Directions for this task: Print the lines of every record below, copying each one word for word.

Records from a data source

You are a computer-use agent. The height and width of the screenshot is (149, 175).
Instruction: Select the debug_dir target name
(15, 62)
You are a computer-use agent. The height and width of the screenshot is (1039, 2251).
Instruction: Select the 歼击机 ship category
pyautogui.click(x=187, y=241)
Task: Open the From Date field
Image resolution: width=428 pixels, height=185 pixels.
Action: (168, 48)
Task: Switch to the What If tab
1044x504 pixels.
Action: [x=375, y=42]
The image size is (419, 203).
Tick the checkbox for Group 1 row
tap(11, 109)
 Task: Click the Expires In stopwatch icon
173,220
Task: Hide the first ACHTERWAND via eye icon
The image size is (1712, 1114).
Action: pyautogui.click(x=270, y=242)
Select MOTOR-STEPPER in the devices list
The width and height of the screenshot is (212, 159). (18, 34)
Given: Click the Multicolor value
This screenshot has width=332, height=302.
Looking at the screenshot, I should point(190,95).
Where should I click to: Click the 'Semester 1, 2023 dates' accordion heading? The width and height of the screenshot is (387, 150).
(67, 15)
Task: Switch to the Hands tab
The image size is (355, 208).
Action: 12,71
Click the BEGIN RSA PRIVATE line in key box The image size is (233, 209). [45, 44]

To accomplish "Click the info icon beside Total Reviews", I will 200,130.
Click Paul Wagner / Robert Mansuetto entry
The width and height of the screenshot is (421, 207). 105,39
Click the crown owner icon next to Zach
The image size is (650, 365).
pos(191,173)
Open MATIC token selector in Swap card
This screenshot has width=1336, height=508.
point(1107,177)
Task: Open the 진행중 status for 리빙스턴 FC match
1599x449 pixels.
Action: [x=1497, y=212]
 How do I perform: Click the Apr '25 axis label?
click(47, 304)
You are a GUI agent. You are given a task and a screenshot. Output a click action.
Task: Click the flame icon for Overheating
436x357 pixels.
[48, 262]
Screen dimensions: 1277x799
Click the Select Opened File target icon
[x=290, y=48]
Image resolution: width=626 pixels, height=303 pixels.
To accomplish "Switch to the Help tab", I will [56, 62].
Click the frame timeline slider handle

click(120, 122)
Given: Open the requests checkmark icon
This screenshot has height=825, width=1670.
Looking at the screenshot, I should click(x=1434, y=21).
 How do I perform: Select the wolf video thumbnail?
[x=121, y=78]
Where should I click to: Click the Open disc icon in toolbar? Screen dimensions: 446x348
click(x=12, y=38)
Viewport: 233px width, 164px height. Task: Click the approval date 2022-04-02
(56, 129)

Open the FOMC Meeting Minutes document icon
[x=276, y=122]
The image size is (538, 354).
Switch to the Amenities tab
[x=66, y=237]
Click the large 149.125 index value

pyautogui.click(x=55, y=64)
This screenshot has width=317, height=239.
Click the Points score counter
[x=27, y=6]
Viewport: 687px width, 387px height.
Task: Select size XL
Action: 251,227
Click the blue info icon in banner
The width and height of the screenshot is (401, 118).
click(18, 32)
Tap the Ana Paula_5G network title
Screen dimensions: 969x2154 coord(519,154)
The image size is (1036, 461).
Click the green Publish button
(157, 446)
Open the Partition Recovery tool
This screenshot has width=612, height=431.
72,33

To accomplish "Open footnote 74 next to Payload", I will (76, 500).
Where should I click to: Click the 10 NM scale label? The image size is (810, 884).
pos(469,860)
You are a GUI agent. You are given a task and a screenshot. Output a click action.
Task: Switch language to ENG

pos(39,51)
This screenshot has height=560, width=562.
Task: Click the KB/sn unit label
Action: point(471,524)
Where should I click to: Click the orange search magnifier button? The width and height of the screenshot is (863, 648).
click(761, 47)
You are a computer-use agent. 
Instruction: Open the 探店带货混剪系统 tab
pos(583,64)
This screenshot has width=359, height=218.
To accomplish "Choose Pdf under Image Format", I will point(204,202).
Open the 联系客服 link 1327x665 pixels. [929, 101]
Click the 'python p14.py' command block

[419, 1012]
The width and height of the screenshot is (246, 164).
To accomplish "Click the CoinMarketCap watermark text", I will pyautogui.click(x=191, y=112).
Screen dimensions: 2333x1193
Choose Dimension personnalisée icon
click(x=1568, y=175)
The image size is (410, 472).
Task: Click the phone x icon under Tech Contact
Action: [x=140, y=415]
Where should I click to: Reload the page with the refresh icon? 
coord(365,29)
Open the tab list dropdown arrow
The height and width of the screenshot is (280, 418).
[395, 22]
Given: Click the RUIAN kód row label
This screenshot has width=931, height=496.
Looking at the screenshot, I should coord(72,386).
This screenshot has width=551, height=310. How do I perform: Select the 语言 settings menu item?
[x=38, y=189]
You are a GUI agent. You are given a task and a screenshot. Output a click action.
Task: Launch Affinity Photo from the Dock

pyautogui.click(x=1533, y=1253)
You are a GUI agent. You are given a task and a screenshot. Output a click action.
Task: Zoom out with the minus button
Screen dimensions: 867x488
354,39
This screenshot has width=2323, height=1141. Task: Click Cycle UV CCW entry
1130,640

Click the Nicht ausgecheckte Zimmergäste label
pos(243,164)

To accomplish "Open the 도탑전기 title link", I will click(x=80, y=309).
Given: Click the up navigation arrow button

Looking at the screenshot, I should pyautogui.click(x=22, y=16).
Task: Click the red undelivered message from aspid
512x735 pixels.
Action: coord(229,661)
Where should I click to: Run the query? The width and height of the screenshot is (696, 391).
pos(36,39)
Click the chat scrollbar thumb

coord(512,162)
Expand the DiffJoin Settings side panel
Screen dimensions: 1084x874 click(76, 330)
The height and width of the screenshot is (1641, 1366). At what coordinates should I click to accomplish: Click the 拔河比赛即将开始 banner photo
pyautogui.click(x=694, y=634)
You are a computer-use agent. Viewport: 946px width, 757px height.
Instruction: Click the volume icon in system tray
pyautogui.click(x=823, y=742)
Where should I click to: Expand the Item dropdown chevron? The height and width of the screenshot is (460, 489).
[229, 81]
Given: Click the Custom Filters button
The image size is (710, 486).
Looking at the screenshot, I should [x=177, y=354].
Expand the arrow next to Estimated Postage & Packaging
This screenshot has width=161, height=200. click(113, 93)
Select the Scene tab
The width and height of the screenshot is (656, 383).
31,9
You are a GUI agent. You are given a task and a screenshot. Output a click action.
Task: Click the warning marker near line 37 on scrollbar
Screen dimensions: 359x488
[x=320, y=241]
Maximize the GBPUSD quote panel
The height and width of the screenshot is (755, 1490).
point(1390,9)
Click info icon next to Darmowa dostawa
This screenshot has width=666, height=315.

Full output:
You are a computer-use agent. The height and width of the screenshot is (149, 175).
Instruction: Select the debug_dir target name
(15, 62)
You are a computer-use agent. The height and width of the screenshot is (1039, 2251).
Instruction: Select the 歼击机 ship category
pyautogui.click(x=187, y=241)
Task: Open the From Date field
Image resolution: width=428 pixels, height=185 pixels.
Action: (168, 48)
Task: Switch to the What If tab
1044x504 pixels.
Action: [x=375, y=42]
The image size is (419, 203).
Tick the checkbox for Group 1 row
tap(11, 109)
 Task: Click the Expires In stopwatch icon
173,220
Task: Hide the first ACHTERWAND via eye icon
The image size is (1712, 1114).
Action: pyautogui.click(x=270, y=242)
Select MOTOR-STEPPER in the devices list
The width and height of the screenshot is (212, 159). (18, 34)
Given: Click the Multicolor value
This screenshot has width=332, height=302.
Looking at the screenshot, I should point(190,95).
Where should I click to: Click the 'Semester 1, 2023 dates' accordion heading? The width and height of the screenshot is (387, 150).
(67, 15)
Task: Switch to the Hands tab
The image size is (355, 208).
Action: 12,71
Click the BEGIN RSA PRIVATE line in key box The image size is (233, 209). [45, 44]

To accomplish "Click the info icon beside Total Reviews", I will 200,130.
Click Paul Wagner / Robert Mansuetto entry
The width and height of the screenshot is (421, 207). 105,39
Click the crown owner icon next to Zach
The image size is (650, 365).
pos(191,173)
Open MATIC token selector in Swap card
This screenshot has width=1336, height=508.
point(1107,177)
Task: Open the 진행중 status for 리빙스턴 FC match
1599x449 pixels.
Action: [x=1497, y=212]
 How do I perform: Click the Apr '25 axis label?
click(47, 304)
You are a GUI agent. You are given a task and a screenshot. Output a click action.
Task: Click the flame icon for Overheating
436x357 pixels.
[48, 262]
Screen dimensions: 1277x799
Click the Select Opened File target icon
[x=290, y=48]
Image resolution: width=626 pixels, height=303 pixels.
To accomplish "Switch to the Help tab", I will [56, 62].
Click the frame timeline slider handle

click(120, 122)
Given: Open the requests checkmark icon
This screenshot has height=825, width=1670.
Looking at the screenshot, I should click(x=1434, y=21).
 How do I perform: Select the wolf video thumbnail?
[x=121, y=78]
Where should I click to: Click the Open disc icon in toolbar? Screen dimensions: 446x348
click(x=12, y=38)
Viewport: 233px width, 164px height. Task: Click the approval date 2022-04-02
(56, 129)

Open the FOMC Meeting Minutes document icon
[x=276, y=122]
The image size is (538, 354).
Switch to the Amenities tab
[x=66, y=237]
Click the large 149.125 index value

pyautogui.click(x=55, y=64)
This screenshot has width=317, height=239.
Click the Points score counter
[x=27, y=6]
Viewport: 687px width, 387px height.
Task: Select size XL
Action: 251,227
Click the blue info icon in banner
The width and height of the screenshot is (401, 118).
click(18, 32)
Tap the Ana Paula_5G network title
Screen dimensions: 969x2154 coord(519,154)
The image size is (1036, 461).
Click the green Publish button
(157, 446)
Open the Partition Recovery tool
This screenshot has width=612, height=431.
72,33

To accomplish "Open footnote 74 next to Payload", I will (76, 500).
Where should I click to: Click the 10 NM scale label? The image size is (810, 884).
pos(469,860)
You are a GUI agent. You are given a task and a screenshot. Output a click action.
Task: Switch language to ENG

pos(39,51)
This screenshot has height=560, width=562.
Task: Click the KB/sn unit label
Action: point(471,524)
Where should I click to: Click the orange search magnifier button? The width and height of the screenshot is (863, 648).
click(761, 47)
You are a computer-use agent. 
Instruction: Open the 探店带货混剪系统 tab
pos(583,64)
This screenshot has width=359, height=218.
To accomplish "Choose Pdf under Image Format", I will point(204,202).
Open the 联系客服 link 1327x665 pixels. [929, 101]
Click the 'python p14.py' command block

[419, 1012]
The width and height of the screenshot is (246, 164).
To accomplish "Click the CoinMarketCap watermark text", I will pyautogui.click(x=191, y=112).
Screen dimensions: 2333x1193
Choose Dimension personnalisée icon
click(x=1568, y=175)
The image size is (410, 472).
Task: Click the phone x icon under Tech Contact
Action: [x=140, y=415]
Where should I click to: Reload the page with the refresh icon? 
coord(365,29)
Open the tab list dropdown arrow
The height and width of the screenshot is (280, 418).
[395, 22]
Given: Click the RUIAN kód row label
This screenshot has width=931, height=496.
Looking at the screenshot, I should coord(72,386).
This screenshot has width=551, height=310. How do I perform: Select the 语言 settings menu item?
[x=38, y=189]
You are a GUI agent. You are given a task and a screenshot. Output a click action.
Task: Launch Affinity Photo from the Dock

pyautogui.click(x=1533, y=1253)
You are a GUI agent. You are given a task and a screenshot. Output a click action.
Task: Zoom out with the minus button
Screen dimensions: 867x488
354,39
This screenshot has width=2323, height=1141. Task: Click Cycle UV CCW entry
1130,640

Click the Nicht ausgecheckte Zimmergäste label
pos(243,164)

To accomplish "Open the 도탑전기 title link", I will click(x=80, y=309).
Given: Click the up navigation arrow button

Looking at the screenshot, I should pyautogui.click(x=22, y=16).
Task: Click the red undelivered message from aspid
512x735 pixels.
Action: coord(229,661)
Where should I click to: Run the query? The width and height of the screenshot is (696, 391).
pos(36,39)
Click the chat scrollbar thumb

coord(512,162)
Expand the DiffJoin Settings side panel
Screen dimensions: 1084x874 click(76, 330)
The height and width of the screenshot is (1641, 1366). At what coordinates should I click to accomplish: Click the 拔河比赛即将开始 banner photo
pyautogui.click(x=694, y=634)
You are a computer-use agent. Viewport: 946px width, 757px height.
Instruction: Click the volume icon in system tray
pyautogui.click(x=823, y=742)
Where should I click to: Expand the Item dropdown chevron? The height and width of the screenshot is (460, 489).
[229, 81]
Given: Click the Custom Filters button
The image size is (710, 486).
Looking at the screenshot, I should [x=177, y=354].
Expand the arrow next to Estimated Postage & Packaging
This screenshot has width=161, height=200. click(113, 93)
Select the Scene tab
The width and height of the screenshot is (656, 383).
31,9
You are a GUI agent. You are given a task and a screenshot. Output a click action.
Task: Click the warning marker near line 37 on scrollbar
Screen dimensions: 359x488
[x=320, y=241]
Maximize the GBPUSD quote panel
The height and width of the screenshot is (755, 1490).
point(1390,9)
Click info icon next to Darmowa dostawa
This screenshot has width=666, height=315.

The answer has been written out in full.